Akibat berbagai faktor yang tidak berpihak pada penggunaan identitas Islam moderat tersebut, kebijakan luar negeri Indonesia pun menjadi tidak efektif dan tidak mempunyai arah untuk mengamankan national interest Indonesia. Lebih parah lagi, Indonesia menjadi terjebak dalam permainan Amerika Serikat dengan menjadi salah satu pion caturnya untuk terus melegitimasi discourse-discourse kekuasaan AS.
Sepertinya Indonesia memang sudah terjebak dengan prinsip “bebas aktif”, bebas tanpa memihak blok manapun, seolah menjadi jembatan penengah, tetapi tidak menjadi posisi yang mempunyai pengaruh yang cukup kuat.
Mungkin inilah yang hilang dalam politik luar negeri Indonesia: kegagalan melihat realitas yang ada di dalam masyarakat Indonesia dan kegagalan membaca realitas dunia. Identitas Islam moderat dalam proyeksi politik luar negeri Indonesia hanya menjadi sebatas form saja, bukan kepada substancenya. Kita memang melihat Indonesia kini aktif untuk membina hubungan dengan dunia Islam, Namun, jika kita ingin menyimak lebih jauh, kebijakan luar negeri Indonesia yang tanpa arah ini pun bisa terlihat. Misalnya dalam Organisasi Konferensi Islam (OKI), sebenarnya Indonesia belum menjadikan OKI sebagai salah satu prioritasnya, Indonesia terus menerus hanya menjadi “simpatisan” dalam organisasi ini. Selain itu utang yang besar kepada negara-negara anggota OKI pun menjadi track record Indonesia dalam OKI. Lebih lanjut dalam masalah Iran, Indonesia pun hanya menjadi pemain “luar” tanpa pernah dilibatkan dalam negosiasi langsung antara Iran dan negara-negara Barat.
Kebijakan luar negeri Indonesia yang tanpa arah ini sebenarnya disebabkan kesalahan pemahaman prinsip politik luar negeri bebas-aktif.
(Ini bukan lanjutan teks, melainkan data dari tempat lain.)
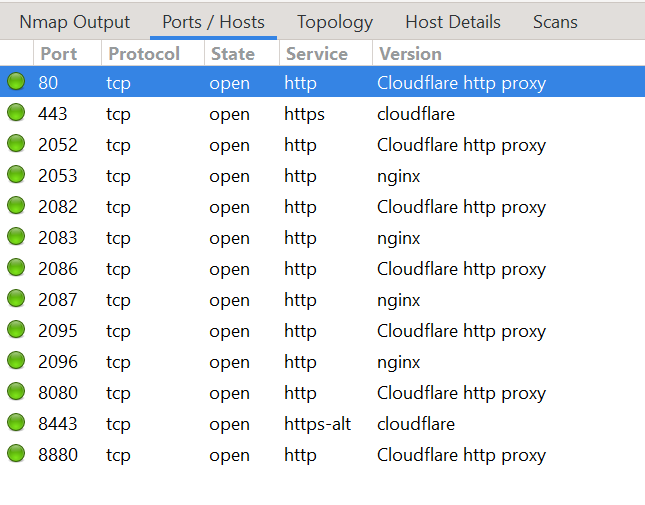Go to the Scans tab
Image resolution: width=645 pixels, height=505 pixels.
[x=555, y=21]
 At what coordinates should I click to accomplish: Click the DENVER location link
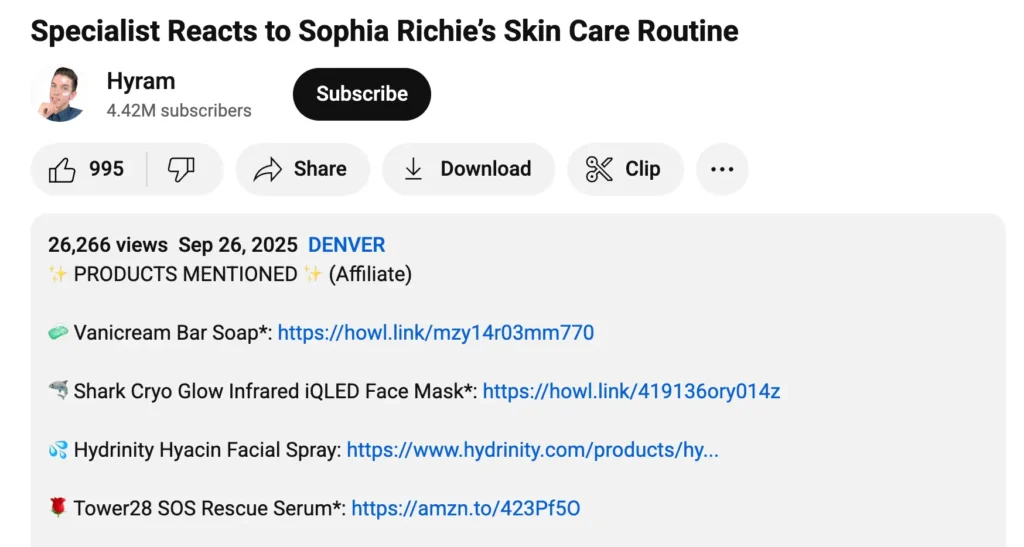coord(346,245)
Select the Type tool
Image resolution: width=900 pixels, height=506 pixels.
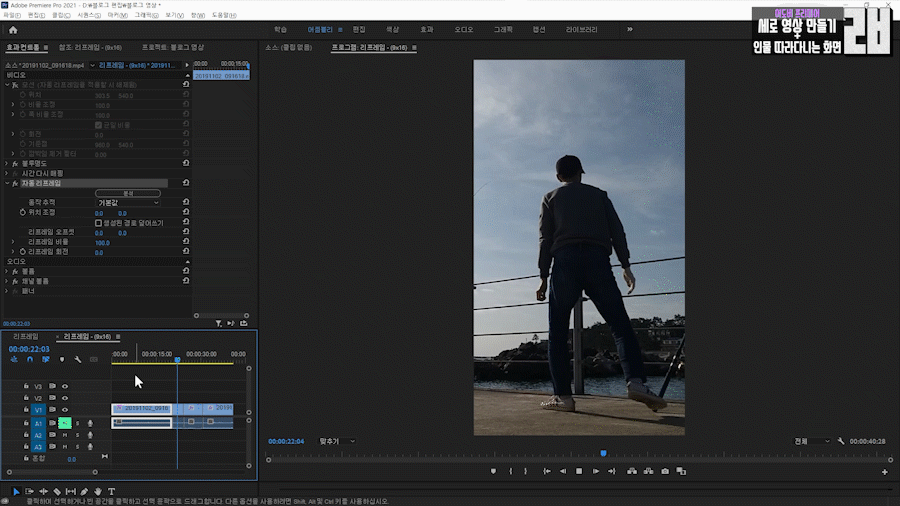[111, 492]
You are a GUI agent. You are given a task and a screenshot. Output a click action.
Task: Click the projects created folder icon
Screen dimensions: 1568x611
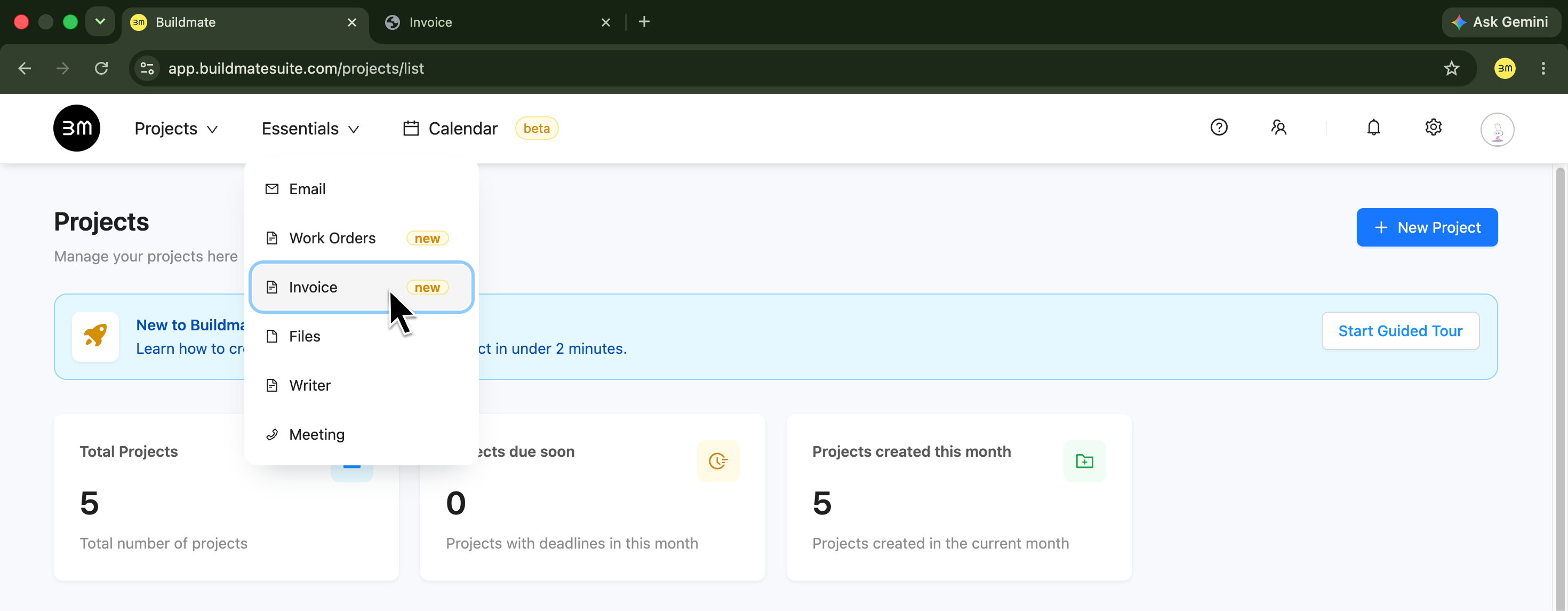click(x=1084, y=461)
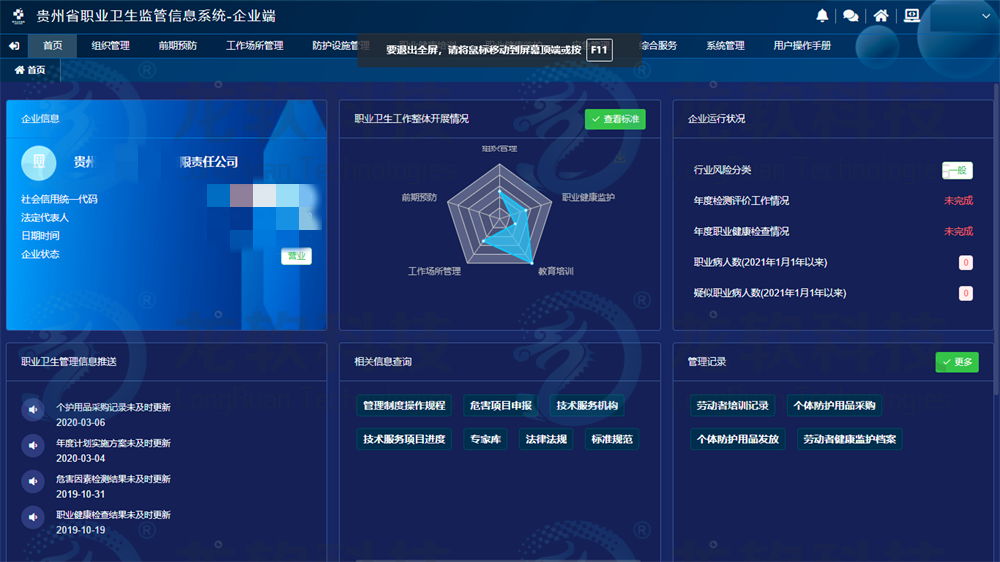The height and width of the screenshot is (562, 1000).
Task: Click speaker icon beside 个护用品采购记录未及时更新
Action: tap(33, 409)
Aksioma ‘bebas-aktif’ selalu digunakan dalam meorientasikan kebijakan-kebijakan Indonesia. Namun, prinsip tersebut selalu dipahami hanya sebatas bebas memilih apa pun dan aktif berpartisipasi dalam perdamaian dunia. Akibatnya, tidak salah kalau politik luar negeri Indonesia kini diartikan inkonsisten, karena kebijakan-kebijakan luar negeri yang dijalankan Indonesia sedemikian bebasnya hingga benang merah yang ditarik dari politik luar negeri Indonesia menjadi tidak berarti. Indonesia pun hanya berupaya memberikan citranya yang positif dalam dunia internasional khususnya dunia Islam dan tidak memikirkan keuntungan yang akan didapat bagi kesejahteraan rakyatnya. Kebijakan luar negeri Indonesia harus diarahkan kembali menjadi kebijakan yang memberikan interest atau kemakmuran bagi rakyat Indonesia, bukan bagi negara lain.
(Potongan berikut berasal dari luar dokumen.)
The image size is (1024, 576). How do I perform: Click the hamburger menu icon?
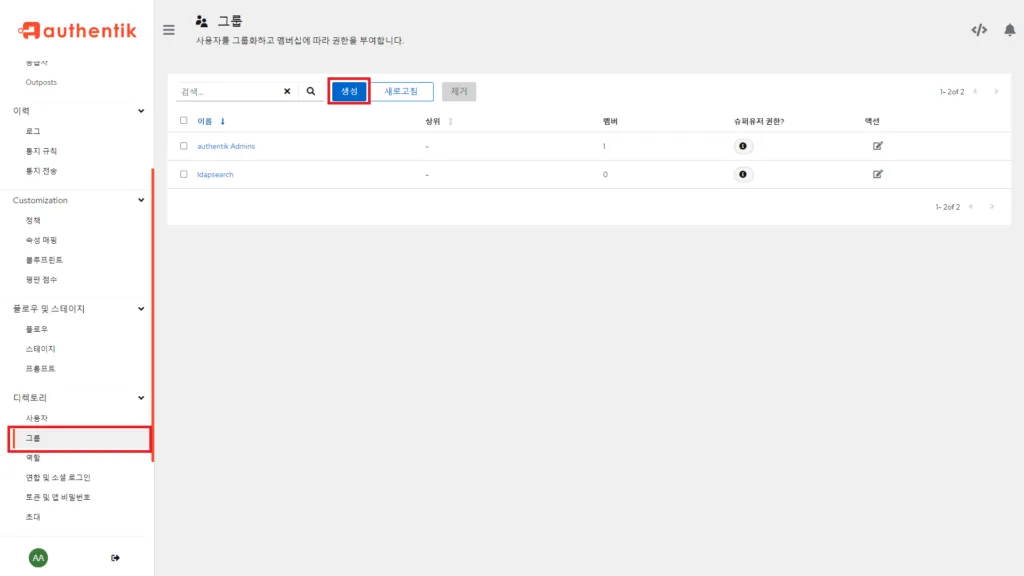pos(168,29)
Organisasi Konferensi Islam (OKI) adalah sebuah organisasi antarpemerintahan yang menghimpun 57 negara di dunia. OKI didirikan di Rabat, Maroko pada 12 Rajab 1389 H (25 September 1969) dalam Pertemuan Pertama para Pemimpin Dunia Islam yang diselenggarakan sebagai reaksi terhadap terjadinya peristiwa pembakaran Masjid Al Aqsa pada 21 Agustus 1969 oleh pengikut fanatik Kristen dan Yahudi di Yerusalem. Tujuan OKI sendiri salah satunya adalah memajukan solidaritas Islam di antara Negara-negara anggota dan menyokong segala kegiatan dan usaha-usaha perdamaian dunia, serta menciptakan keamanan bersama demi tercapainya keadilan social.
Salah satu Negara anggota OKI adalah Indonesia. Seperti yang sudah diuraikan diatas, Muslim Indonesia dikenal sebagai muslim moderat yang tidak anti-Barat dan berhasil mengembangkan demokrasi secara sangat mengesankan. Benarkah ? Indonesia dikenal sebagai negara demokrasi terbesar di dunia Islam sekaligus negara demokrasi terbesar ketiga di dunia. Setelah Presiden SBY berkunjung ke Iran untuk menghadiri Konferensi Tingkat Tinggi OKI di Senegal. Kehadiran Presiden SBY dalam KTT tersebut dinilai merupakan langkah yang sangat strategis dan memiliki gema internasional yang luar biasa, khususnya di dunia Islam.
Sejak organisasi negara-negara Islam (The Organization of Islamic Conference/OIC) ini didirikan pada 1969, baru dua kali Presiden RI hadir dalam KTT. Pertama Presiden Megawati di KTT OKI Ke-10 di Kuala Lumpur, dan kedua Presiden SBY ke KTT OKI Ke-12 di Senegal ini. Kehadiran Presiden SBY, presiden dari sebuah negara muslim terbesar di dunia ini, akan membawa pengaruh yang sangat besar terhadap masa depan OKI. Kehadiran Presiden SBY dalam KTT OKI ini dapat dipastikan akan memiliki resonansi dan reperkusi yang sangat besar di seantero dunia Islam. Bobot OKI dipastikan akan semakin meningkat. Pasalnya, selama ini Indonesia mengambil posisi yang marginal dan periferal dalam arus utama dunia Islam. Kini, Indonesia di bawah Presiden SBY tampaknya akan memasuki arus utama (mainstream) dunia Islam. Indonesia tidak ingin lagi berada pada posisi periferal di dunia Islam seperti yang selama ini dilakukan, melainkan ingin memulai mengambil posisi utama dan terutama.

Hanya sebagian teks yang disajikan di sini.